I have been looking into tensor calculus (from a component perspective) and how it can be used to simplify Maxwell's Equations. When the EM Field tensor, $F$ is introduced, it is usually assumed it is a tensor. How could this be shown (and is it possible without going into the lorentz transformations or is it only a tensor with respect to them)?

In this answer to a similar question, it was said how the derivative of a tensor is a tensor of one higher covariant rank, from which followed that $F$ was a tensor, as it is defined as: $$F_{\mu \nu} = \partial_{\mu}A_{\nu} - \partial_{\nu}A_{\mu}$$ And since $A$ is a tensor. In this case what sort of derivative does $\partial_i$ represent and what is it with respect to?

In addition to this, is the significance that it is a tensor that it becomes true in all reference frames (and therefore accounts for SR) or is there some other significance to it?

Thanks very much for any help!

Answer 1

When the EM Field tensor, F is introduced, it is usually assumed it is a tensor. How could this be shown?

You can define $F$ in terms of $A$, or $A$ in terms of $F$. It's a matter of taste.
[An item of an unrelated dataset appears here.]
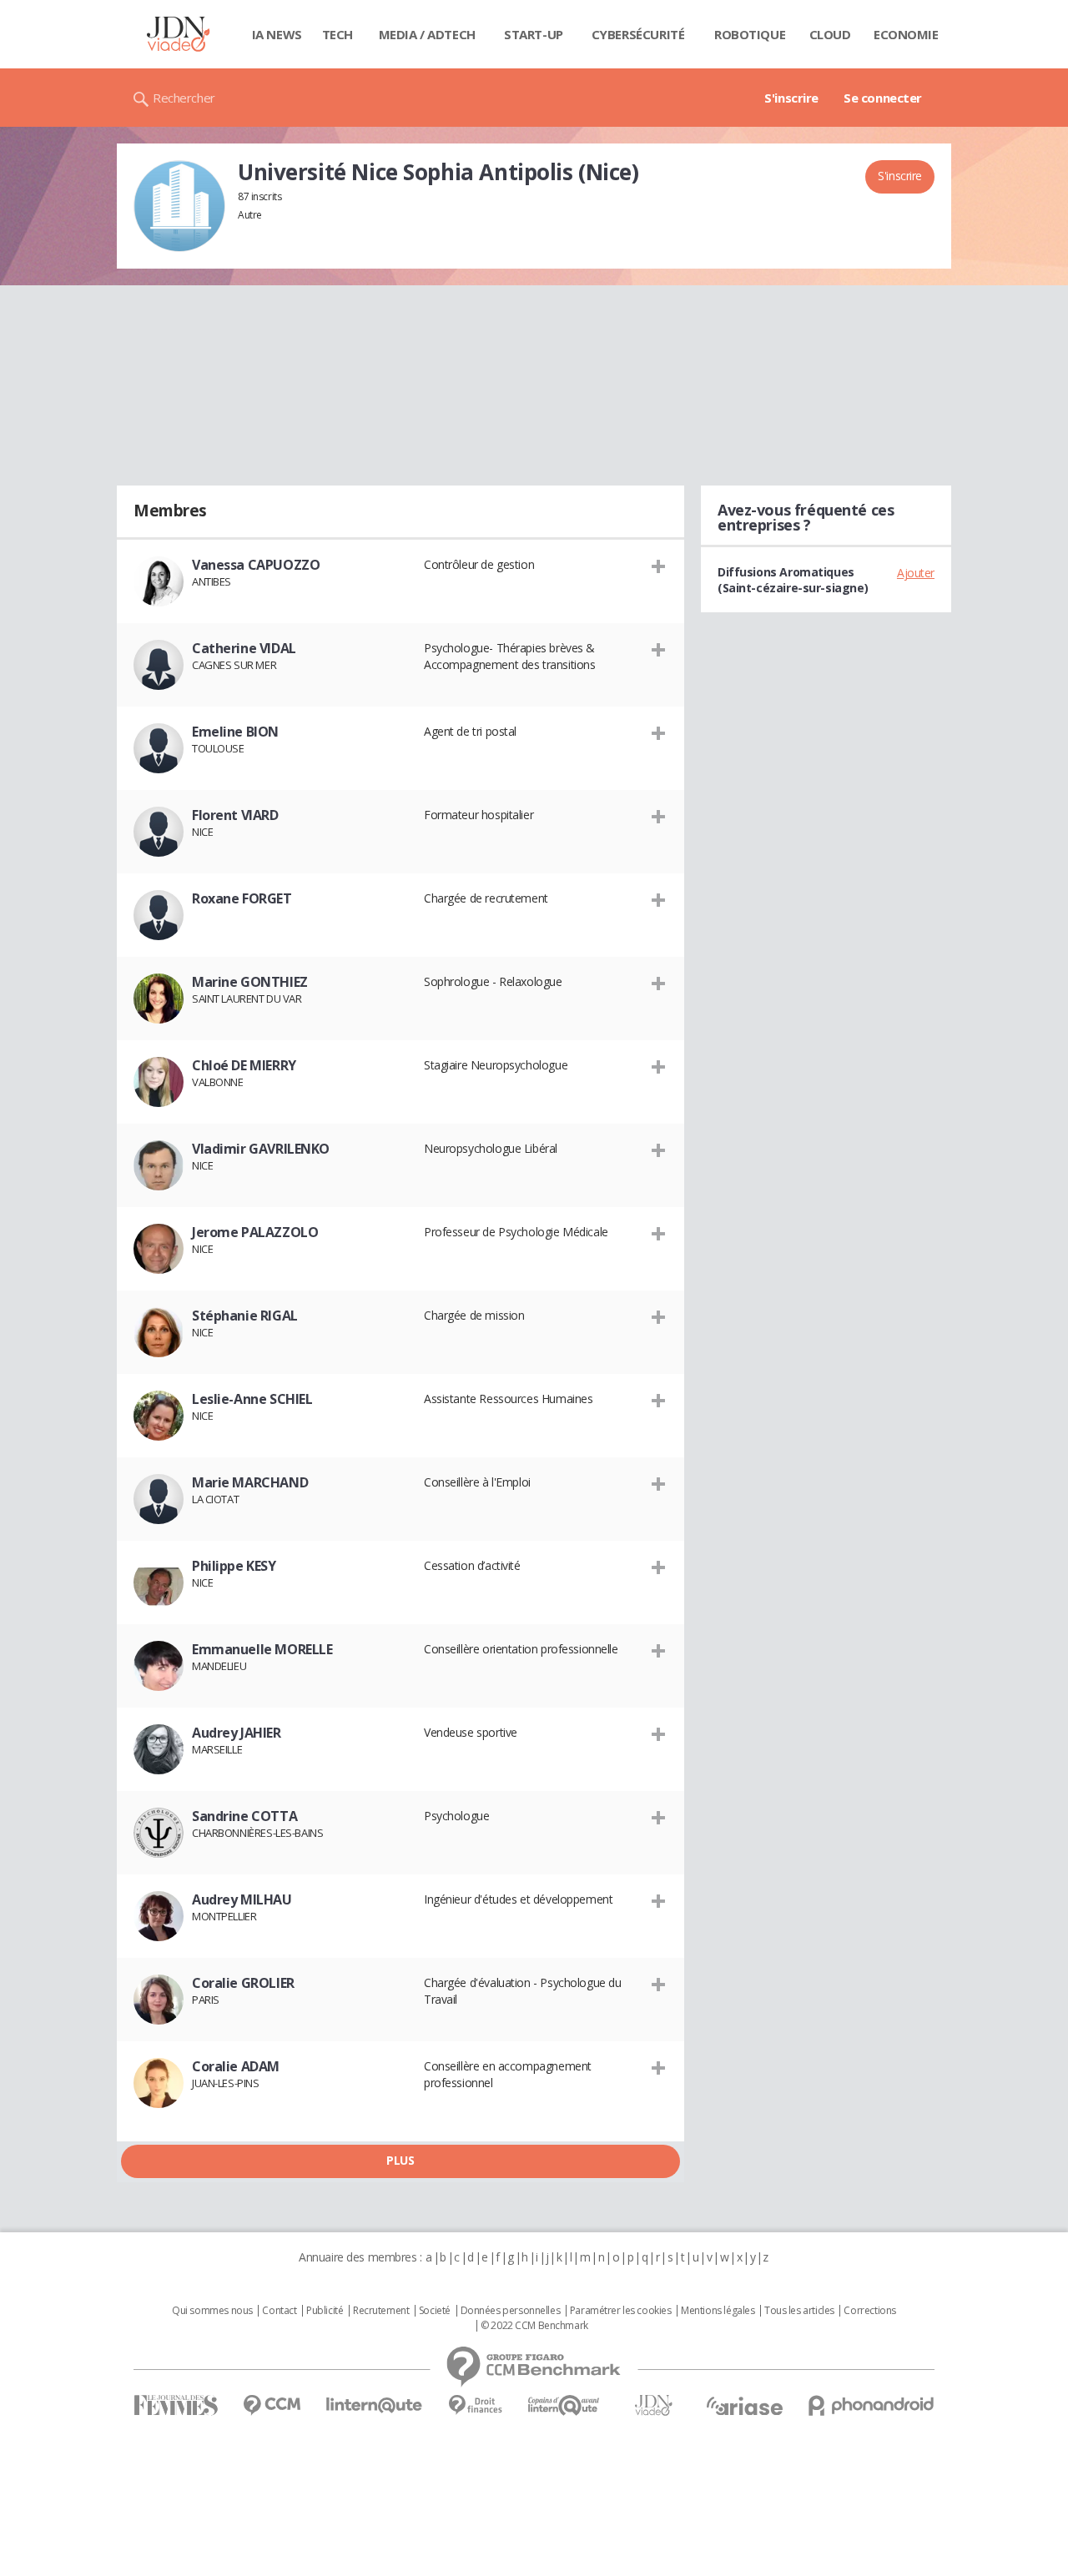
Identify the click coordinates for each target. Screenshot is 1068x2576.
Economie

If you take $A$ as fundamental, and assume that $A$ is a tensor, then $F$ is automatically a tensor because it's a derivative of a tensor. The index notation is defined so that any set of symbols that obeys the grammar of the notation is guaranteed to be a tensor. (In GR, the derivative has to be a covariant derivative, not a partial derivative. I assume whatever book you're referring to either isn't considering curved spacetime or uses $\partial$ as a notation for the covariant derivative.)

If you take $F$ as fundamental, then I think it's a lot more obvious why it's a tensor. The typical way to define it is that the four-acceleration of a charged particle is given by $a_\mu=(q/m)F_{\mu\nu}v^\nu$, where $v$ is the velocity four-vector. Thus $F$ is a linear operator that takes a four-vector as input and gives a four-vector as output, and that's one way of defining what we mean by a rank-2 tensor.

(and is it possible without going into the lorentz transformations or is it only a tensor with respect to them)?

When we say something is a tensor, we normally mean that it transforms (or, according to taste, its components transform) according to the standard transformation rules under any smooth change of coordinates, not just Lorentz transformations. This applies to $F$. (It is possible to have things like psuedotensors or tensor densities that have slightly different transformation properties, but $F$ isn't one of those.)

In addition to this, is the significance that it is a tensor that it becomes true in all reference frames (and therefore accounts for SR) or is there some other significance to it?

Your wording seems a little off to me, but basically yes, the reason we like to deal with tensors is because any tensorial relation remains valid under any smooth change of coordinates, which includes a Lorentz transformation.

Answer 2

To directly answer your question, $A$ is the connection one-form on a $U(1)$-bundle and $d$ is the exterior derivatives, therefore $F=dA$. In components, given the definition and the properties of such exterior derivatives, one can show that only the anti-symmetric part is left alive.